Mistral Vibe VS Code extension stores its configuration in ~/.vibe/config.toml and it shares its settings with Mistral Vibe CLI. On Microsoft Windows, Terminal understands ~/.vibe, and if it does not, go to c:\users\<your user>\.vibe.

Note that if you work with a remote, the configuration of the extension is on the remote computer.

Providers configuration

To use the VS Code extension with local models, or any 3rd party for that matter (OpenAI, Anthropic, …), edit ~/.vibe/config.toml and add a providers section like so:

[[providers]]
name = "llama.cpp"
api_base = "http://localhost:8080/v1"
api_key_env_var = "LLAMACPP_API_KEY"
api_style = "openai"
backend = "generic"
reasoning_field_name = "reasoning_content"
project_id = ""
region = ""

[providers.extra_headers]

If you do not need an API key, leave the field api_key_env_var empty.

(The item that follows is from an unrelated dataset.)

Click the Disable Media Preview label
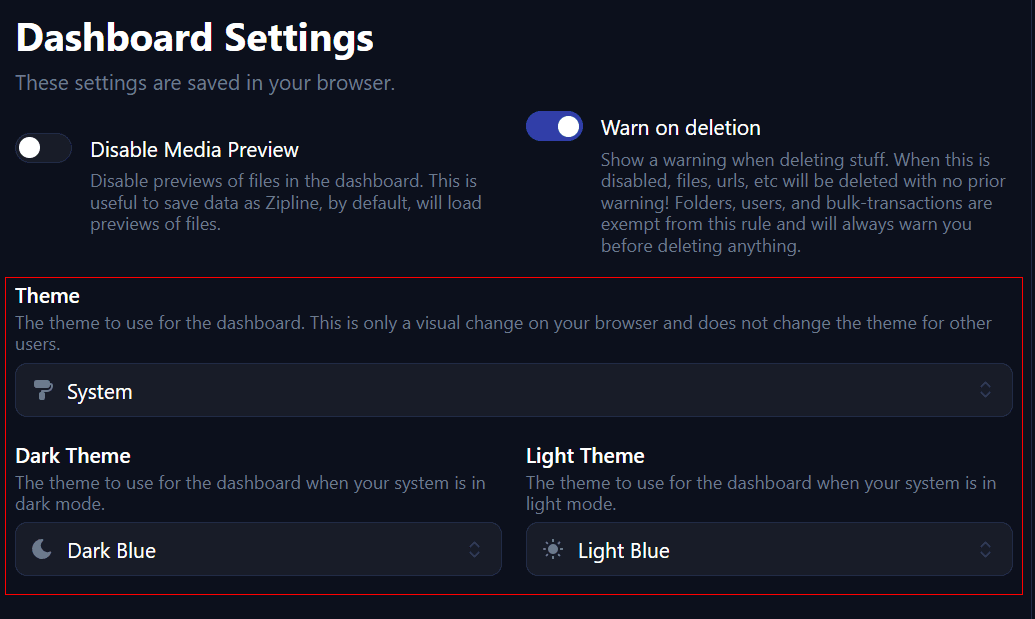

If you need an API key, then edit ~/.vibe/.env like so:

LLAMACPP_API_KEY='myapikey'

Check the documentation for all the settings.

Models configuration

Finally, define one or more models for this provider like so:

[[models]]
name = "qwen"
provider = "llama.cpp"
alias = "qwen"
temperature = 1.0
input_price = 1.5
output_price = 7.5
thinking = "high"
auto_compact_threshold = 200000

Restart VS Code to load the new environment variable, and you should now be able to use your new model(s). It will appear in the Model list as the alias.

Troubleshooting

If you cannot select the model, check the api_key_env_var matches the name defined in .env.